The HMO Help Center will review your application and send you a letter within 5 days. This letter will tell you if you qualify for an IMR. The IMR decision is then made within 30 days, or within 3 to 7 days if your problem is urgent.

Filing a Complaint With the Department of Insurance (CDI)

Before You Submit a Provider Complaint
Before you file a complaint with the CDI, you must first submit the dispute to the insurer’s Dispute Resolution Mechanism. Under the Dispute Resolution Mechanism process, disputes must be submitted to the insurer in writing and include the following information: provider name, provider tax identification number, patient name, insurer’s identification information, dates of service, description of dispute, and if applicable, billed and paid amounts.

Insurers must provide the procedures for submitting a dispute through the Dispute Resolution Mechanism, including the location and telephone number where information regarding disputes may be submitted. Insurers must also ensure that a Dispute Resolution Mechanism is accessible to non-contracting providers for the purpose of resolving billing and claims disputes. Insurers are required to resolve each dispute and issue a written determination within 45 working days of the receipt of the provider’s dispute.

Filing A Complaint with the CDI
Once you have determined that the plan is regulated by the CDI and have submitted a dispute to the insurer for review under the Dispute Resolution Mechanism process, and you disagree with the decision or would like the CDI to review an issue, you may submit a complaint by completing a Health Care Provider Request for Assistance (HPRFA). To ensure proper review of the case, the following documents should be sent to the Department:

  • A copy of the completed Health Care Provider Request for Assistance Form.
  • Copy of the patient’s Assignment of Benefits documentation.
  • Copy of claim forms submitted to the insurance company.
  • Copies of all correspondence between the provider and the insurance company, including all related Explanation of Benefits (EOB).
  • Copy of the Dispute Resolution Mechanism process determination letter.
  • Copy of the patient’s insurance identification card.
  • Copy of the provider’s contract with the insurance company, if any.
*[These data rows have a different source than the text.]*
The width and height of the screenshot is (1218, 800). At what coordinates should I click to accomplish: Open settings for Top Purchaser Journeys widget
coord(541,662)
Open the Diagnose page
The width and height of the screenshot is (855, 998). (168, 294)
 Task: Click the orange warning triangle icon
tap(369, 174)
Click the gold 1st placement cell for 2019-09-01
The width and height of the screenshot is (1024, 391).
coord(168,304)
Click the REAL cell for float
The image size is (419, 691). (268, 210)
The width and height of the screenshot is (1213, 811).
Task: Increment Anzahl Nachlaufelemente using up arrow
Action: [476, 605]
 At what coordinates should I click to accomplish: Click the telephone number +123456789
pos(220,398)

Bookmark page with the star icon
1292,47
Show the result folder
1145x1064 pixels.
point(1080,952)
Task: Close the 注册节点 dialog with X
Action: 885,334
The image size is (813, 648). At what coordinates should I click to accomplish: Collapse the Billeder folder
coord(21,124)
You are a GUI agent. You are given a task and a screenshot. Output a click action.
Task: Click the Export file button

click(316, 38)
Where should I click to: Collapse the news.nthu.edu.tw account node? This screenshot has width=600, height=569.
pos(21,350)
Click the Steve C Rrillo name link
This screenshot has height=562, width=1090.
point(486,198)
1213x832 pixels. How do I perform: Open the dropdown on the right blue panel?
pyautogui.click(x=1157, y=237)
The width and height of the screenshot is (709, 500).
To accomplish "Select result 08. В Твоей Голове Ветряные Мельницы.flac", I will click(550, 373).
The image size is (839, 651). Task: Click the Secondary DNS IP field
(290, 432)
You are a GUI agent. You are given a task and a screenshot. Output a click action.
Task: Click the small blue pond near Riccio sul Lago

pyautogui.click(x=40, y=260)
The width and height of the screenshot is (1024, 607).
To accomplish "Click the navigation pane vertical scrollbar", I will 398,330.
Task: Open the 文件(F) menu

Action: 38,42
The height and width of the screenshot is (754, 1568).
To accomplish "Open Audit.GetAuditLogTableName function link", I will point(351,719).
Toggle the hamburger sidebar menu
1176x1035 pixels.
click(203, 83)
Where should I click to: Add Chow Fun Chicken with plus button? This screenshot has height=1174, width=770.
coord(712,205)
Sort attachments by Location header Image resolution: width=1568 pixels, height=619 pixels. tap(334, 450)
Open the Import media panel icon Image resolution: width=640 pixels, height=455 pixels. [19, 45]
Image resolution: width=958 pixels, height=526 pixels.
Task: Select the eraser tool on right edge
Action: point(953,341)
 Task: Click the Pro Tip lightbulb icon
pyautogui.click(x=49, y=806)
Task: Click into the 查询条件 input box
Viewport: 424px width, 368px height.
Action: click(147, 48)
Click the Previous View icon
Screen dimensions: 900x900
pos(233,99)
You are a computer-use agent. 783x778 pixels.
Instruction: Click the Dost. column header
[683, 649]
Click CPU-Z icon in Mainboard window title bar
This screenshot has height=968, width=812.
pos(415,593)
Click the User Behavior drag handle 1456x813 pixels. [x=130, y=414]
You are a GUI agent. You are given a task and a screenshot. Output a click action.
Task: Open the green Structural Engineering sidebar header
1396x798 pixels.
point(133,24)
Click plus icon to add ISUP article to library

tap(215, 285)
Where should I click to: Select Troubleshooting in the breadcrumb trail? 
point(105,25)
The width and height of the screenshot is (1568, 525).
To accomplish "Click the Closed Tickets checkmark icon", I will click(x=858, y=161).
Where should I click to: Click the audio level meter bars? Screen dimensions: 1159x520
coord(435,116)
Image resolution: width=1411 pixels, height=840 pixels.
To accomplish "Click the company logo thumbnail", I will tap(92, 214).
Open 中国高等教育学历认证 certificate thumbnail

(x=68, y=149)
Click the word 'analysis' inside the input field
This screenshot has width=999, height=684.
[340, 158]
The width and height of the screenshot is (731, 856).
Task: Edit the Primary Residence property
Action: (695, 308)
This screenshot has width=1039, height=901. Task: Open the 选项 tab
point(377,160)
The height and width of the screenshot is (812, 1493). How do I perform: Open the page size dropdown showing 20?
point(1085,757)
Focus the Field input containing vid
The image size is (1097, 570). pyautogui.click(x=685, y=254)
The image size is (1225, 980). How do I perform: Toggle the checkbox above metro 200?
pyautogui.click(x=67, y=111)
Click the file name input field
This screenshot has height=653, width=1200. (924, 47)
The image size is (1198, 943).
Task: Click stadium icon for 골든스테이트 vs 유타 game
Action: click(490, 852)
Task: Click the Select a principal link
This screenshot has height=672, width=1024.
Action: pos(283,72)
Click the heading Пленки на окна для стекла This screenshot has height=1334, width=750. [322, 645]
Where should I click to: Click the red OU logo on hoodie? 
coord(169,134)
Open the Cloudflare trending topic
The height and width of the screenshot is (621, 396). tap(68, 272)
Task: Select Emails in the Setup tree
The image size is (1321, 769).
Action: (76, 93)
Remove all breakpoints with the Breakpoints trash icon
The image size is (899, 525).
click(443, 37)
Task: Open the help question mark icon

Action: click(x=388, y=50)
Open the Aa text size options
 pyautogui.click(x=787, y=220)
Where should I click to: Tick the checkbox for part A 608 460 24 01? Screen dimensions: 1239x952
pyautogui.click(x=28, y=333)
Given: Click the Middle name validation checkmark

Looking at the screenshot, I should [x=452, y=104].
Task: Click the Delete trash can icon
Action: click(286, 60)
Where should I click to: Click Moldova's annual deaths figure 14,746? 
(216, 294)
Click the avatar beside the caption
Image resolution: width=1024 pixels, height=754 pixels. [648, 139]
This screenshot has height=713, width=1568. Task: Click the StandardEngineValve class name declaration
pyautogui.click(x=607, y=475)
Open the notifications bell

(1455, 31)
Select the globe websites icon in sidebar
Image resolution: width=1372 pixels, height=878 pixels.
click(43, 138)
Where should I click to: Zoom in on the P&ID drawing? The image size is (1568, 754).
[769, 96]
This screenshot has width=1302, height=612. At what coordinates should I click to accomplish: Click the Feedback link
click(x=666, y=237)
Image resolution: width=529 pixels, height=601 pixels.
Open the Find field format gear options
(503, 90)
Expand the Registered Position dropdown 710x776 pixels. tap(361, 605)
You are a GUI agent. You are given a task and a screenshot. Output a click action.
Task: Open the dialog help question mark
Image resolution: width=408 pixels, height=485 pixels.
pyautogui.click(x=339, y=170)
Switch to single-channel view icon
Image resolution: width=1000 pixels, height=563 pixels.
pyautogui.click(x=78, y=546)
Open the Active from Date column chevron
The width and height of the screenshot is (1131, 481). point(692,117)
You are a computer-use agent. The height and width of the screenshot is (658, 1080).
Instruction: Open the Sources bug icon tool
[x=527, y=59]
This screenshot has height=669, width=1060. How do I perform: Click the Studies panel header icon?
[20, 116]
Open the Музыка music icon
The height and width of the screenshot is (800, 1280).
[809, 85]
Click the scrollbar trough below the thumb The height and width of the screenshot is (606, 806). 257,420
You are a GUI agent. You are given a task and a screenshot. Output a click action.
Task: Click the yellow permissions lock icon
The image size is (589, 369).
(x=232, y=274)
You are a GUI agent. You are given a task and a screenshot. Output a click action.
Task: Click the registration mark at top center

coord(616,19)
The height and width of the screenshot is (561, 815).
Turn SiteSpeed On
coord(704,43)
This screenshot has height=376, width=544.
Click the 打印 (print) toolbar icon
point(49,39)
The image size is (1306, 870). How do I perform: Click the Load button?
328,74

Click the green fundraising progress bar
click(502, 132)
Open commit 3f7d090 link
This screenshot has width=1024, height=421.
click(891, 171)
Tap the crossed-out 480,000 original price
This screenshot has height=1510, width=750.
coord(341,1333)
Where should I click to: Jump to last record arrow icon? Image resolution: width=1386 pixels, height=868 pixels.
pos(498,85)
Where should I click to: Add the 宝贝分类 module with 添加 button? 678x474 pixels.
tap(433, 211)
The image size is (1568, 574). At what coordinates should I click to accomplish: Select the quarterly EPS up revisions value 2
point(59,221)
Examples of the types of problems you can submit to the CDI:

  • Improper denial or delay in payment of a claim
  • Other claims handling issues
  • Dispute Resolution Mechanism difficulties
  • Misconduct of the health insurer

Examples of complaints that do not fall within the jurisdiction of the CDI

  • Workers Compensation Claims
  • Knox-Keene Health Care Service Plans
  • Medi-Cal
  • Medicare
  • Self-funded Employee Benefit Plans

You may submit a complaint to the Department of Insurance by completing a Health Care Provider Request for Assistance (HPRFA) for each claim submitted to the insurer. You may request a HPRFA to be mailed to you by calling the Consumer Hotline toll-free number 1(800) 927-HELP (4357). You may also download the HPRFA by visiting www.insurance.ca.gov.